Excerpt START

Will someone explain to me what on earth is the use, in a classroom, of any material which is not potentially explosive? Surely the teacher's fundamental task is to ensure not only that...[the] classroom is crammed to the rafters with explosive material, but that explosions occur frequently and with great violence. To shield a child from controversy is to shield him [or her] from the essential material of the analytical imagination, and to render him [or her] incapable of rational independence, logical argument, or spiritual integrity, for none of these things can be achieved without fighting some terrible demons. Any teacher who wished to "shield"...students from such capacities is a gross public danger, and should be exposed to the ridicule of intelligent students and the ceaseless hostility of loving parents wherever he [or she] shows his [or her] wretched sniveling face. There is no such thing as a safe education, and the futile search for it will always be a successful search for moral cowardice, corroding boredom and eternal despair. God save us from such evil rubbish (Gough, 1991).
This catchy letter to the editor of Canada's national newspaper could be dismissed as just another humorous and overstated rant against schools. Though it is filled with naive assumptions about curriculum and the daily realities of classrooms, and though its position is stated in extreme terms for shock appeal, the letter does underscore a deeper historical tension about the identity of social studies. Social educators have recognized for decades that various types of issues ought to have some place in the classroom:
Public Policy Issues. Citizenship goals require the development of student understandings and dispositions appropriate for thinking critically about public issues and entering into the larger debate (Ad Hoc, 1987). Open-mindedness and independent thought are encouraged as young people learn to seriously engage views different from their own.

Excerpt END

Work to complete:
a) According to the excerpt, to whom was the letter addressed?
b) Rewrite the paragraph of the excerpt that begins "This catchy letter to the editor" in a shorter form, keeping its main facts.

Dataset content START

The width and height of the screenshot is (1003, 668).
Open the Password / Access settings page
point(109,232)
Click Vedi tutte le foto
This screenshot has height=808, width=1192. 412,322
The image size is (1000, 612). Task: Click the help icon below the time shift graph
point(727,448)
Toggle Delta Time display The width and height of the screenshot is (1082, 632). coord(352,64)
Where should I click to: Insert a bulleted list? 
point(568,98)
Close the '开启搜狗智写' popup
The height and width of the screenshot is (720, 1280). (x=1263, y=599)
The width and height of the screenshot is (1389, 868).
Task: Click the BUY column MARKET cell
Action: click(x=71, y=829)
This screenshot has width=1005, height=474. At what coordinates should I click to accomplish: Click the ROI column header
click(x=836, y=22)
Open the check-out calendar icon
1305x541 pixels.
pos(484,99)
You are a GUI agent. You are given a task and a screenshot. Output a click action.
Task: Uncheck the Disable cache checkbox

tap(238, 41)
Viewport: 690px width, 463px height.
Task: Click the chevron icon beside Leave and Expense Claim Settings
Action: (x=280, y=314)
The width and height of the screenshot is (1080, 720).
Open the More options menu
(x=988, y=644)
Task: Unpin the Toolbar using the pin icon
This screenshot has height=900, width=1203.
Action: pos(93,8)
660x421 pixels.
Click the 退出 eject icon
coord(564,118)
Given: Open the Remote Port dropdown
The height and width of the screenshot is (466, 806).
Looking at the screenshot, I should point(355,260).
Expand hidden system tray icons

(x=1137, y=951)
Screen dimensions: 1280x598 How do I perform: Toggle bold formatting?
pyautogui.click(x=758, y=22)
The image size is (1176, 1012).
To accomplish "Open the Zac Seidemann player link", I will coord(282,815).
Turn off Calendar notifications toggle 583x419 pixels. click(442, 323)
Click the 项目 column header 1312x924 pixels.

Dataset content END

Outputs for the tasks:
a) The editor of Canada's national newspaper.

b) The letter to the editor of Canada's national newspaper could be dismissed as a humorous, overstated rant against schools. Though it makes naive assumptions about curriculum and classroom realities and uses extreme terms for shock appeal, it highlights a deeper historical tension about the identity of social studies. For decades, social educators have recognized that various types of issues belong in the classroom.